Yesterday I received the tweet that every YouTuber will receive at least once when they start uploading regularly:
@iamnotlucymoon have you stopped doing YouTube? I rewatched like 20 of your videos yesterday cause I miss watching them! Upload soon please💕
— Estela Andreetta (@estelaandreetta) September 10, 2017
The desire for quick, consumable content continues and, as the lovely Estela recognised, I hadn’t uploaded for the past month. I kind of assume that people aren’t that committed to my weekly videos and that the pressure for regular content exists more so to take advantage of the algorithm, however a gap in the subscription box must be more obvious than I initially gave it credit for. People do notice and they do care, and I had vanished for a month without checking in, other than the occasional tweet or instagram. Whilst some people upload erratically, I’m ~roughly~ committed to a weekly schedule – so I’d imagine a couple of people were wondering, like Estela, why I’d stopped.
In short, I’ve been feeling overwhelmed.
I often forget that my online anonymity has decreased and that I am not only a person, but also a brand. Anyone with a Twitter profile is in the same boat – we have employers looking at our pages to check that we toe the line of what’s socially acceptable, we have parents who can check up on us, and landlords who might want to make sure we aren’t going to be “too social” in our new flat. In addition to those pressures, my online presence is growing very fast. Posting on social media is a big part of my personal life, but has also become a big part of my job. It becomes hard to draw the boundaries; the lines blur when I’m deciding whether to share my feelings, photos and discussions within my usual posts and on my regular social media platforms. The conversation in replies on Twitter that was once relatively private is now viewed by thousands of people, and that’s easy to forget when only one or two might contribute. My platform has grown very slowly online up until the past year, and so I’m having to learn how to navigate a much more public online space. YouTube, as my biggest platform, is perhaps the most difficult element of that. YouTube also started as a hobby. I tend to be very honest and introspective when I talk about my life, which can sometimes mean that I have trouble gauging when I share too much, and what “too much” even is.
Too much sharing seems to have led to another new dimension to my online experience, which is hate. For a while I thought that the, for lack of a better term, catty comments were an attempt at being constructive, but as someone who is very open to criticism I couldn’t understand why taking them on board was leading to even more criticism emerging. But it’s not constructive criticism, and apologies don’t help because they always wanted their words to hurt you. It is a pool of lava that continues to bubble and nothing I can do will calm the cycle. It picks on your insecurities; it’s everything friends at school said about you behind your back but now it’s being said directly to your face. I’ve had a couple of waves of it over the past couple of months, and one particular one took a massive knock to my confidence. It’s seeped from the forums I can avoid to the comments of my videos which I have to read, and that has been really hard to deal with.
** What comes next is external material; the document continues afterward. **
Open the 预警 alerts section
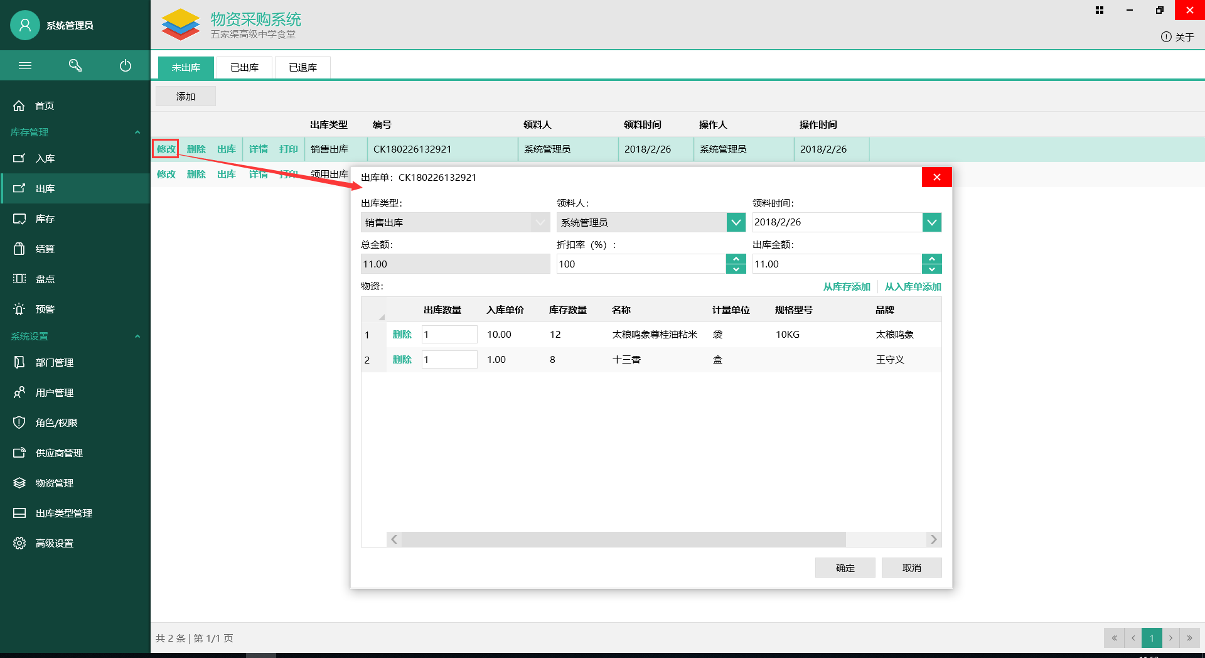Screen dimensions: 1205x658 click(x=45, y=309)
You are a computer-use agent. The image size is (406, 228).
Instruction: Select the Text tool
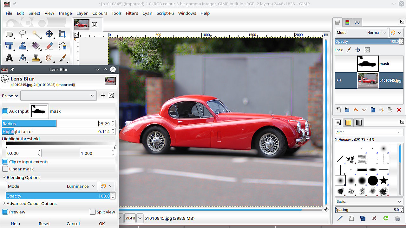point(9,58)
So in mid-August, after letting all of this get to me for way too long, I decided that taking some time off was necessary self care. With all of the shit that we encounter from being on social media, I think that looking after ourselves isn’t prioritised nearly as highly as it should be. I took some time for myself online and stepped away from posting tweets, photos and videos every day. I organised for a friend to start moderating my comments section. I created a private Instagram where I can share more personal photos without having to worry about branding, or sharing images of my friends and family and locations close to their homes. It gave me a month to process, and a month of relief from the pressures I’d been feeling from social media.
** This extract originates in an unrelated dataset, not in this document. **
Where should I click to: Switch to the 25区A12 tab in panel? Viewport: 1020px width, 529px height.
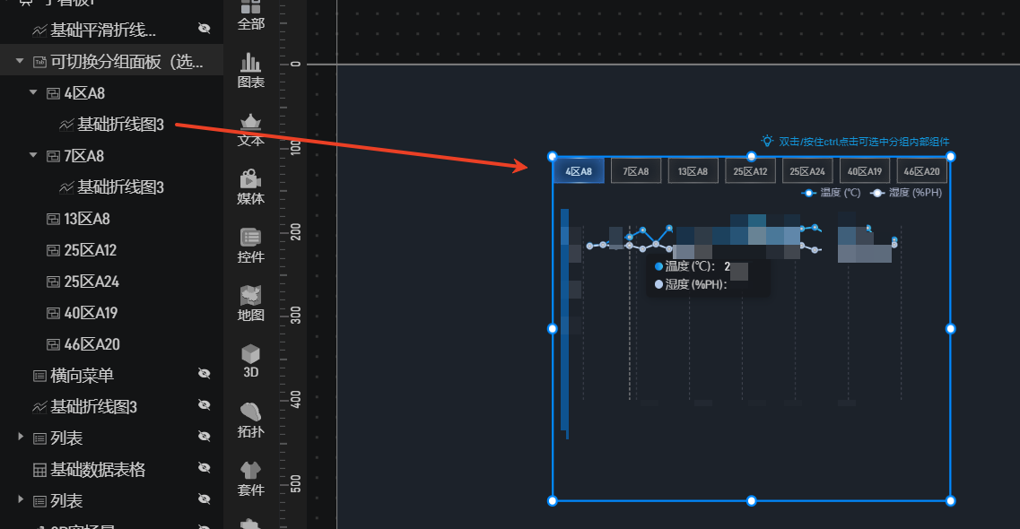(750, 171)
For some people, self care online involves having an unfollowing session and heavily curating who they follow. Some avoid online news and stick to print media. Some people delete their Facebook app to stop them from watching re-hashed viral videos and having to be confronted with Friend Number Four’s engagement photos and regular wedding planning updates. (I’ve got a couple of years before the wedding and baby photos explode onto my timeline and I’m making the most of it.) And even after all of those steps, some people need to switch off entirely and take a phoneless retreat in the Cotswolds. Each to their own – everyone has different battles with social media and we all have to work out the best way to detox. Whatever you choose to do, I am certain that it will benefit you in the short term.
After the past month, I am now a full advocate of applying self care practises to my social media use. Taking time away from posting has given me time to reflect, and I feel refreshed and with a greater sense of self-confidence. I’ve kickstarted the process of accepting that the commentary on who people think I am isn’t personal, but a reflection of the person writing it. I have always valued commentary on what I make much more than commentary on who I am, and that balance has been reaffirmed. I started this blog, which in hindsight was a clear subconscious response to the fear of making videos that had developed in me. With that subsiding, I now have two platforms that excite me where I can share my thoughts. I’ve gained so much from having a break from the rat race of regular content production and commentary on my life from outsiders, and now I’m ready to start posting again and have a renewed sense of purpose. If you’re considering a social media detox, I couldn’t recommend it enough.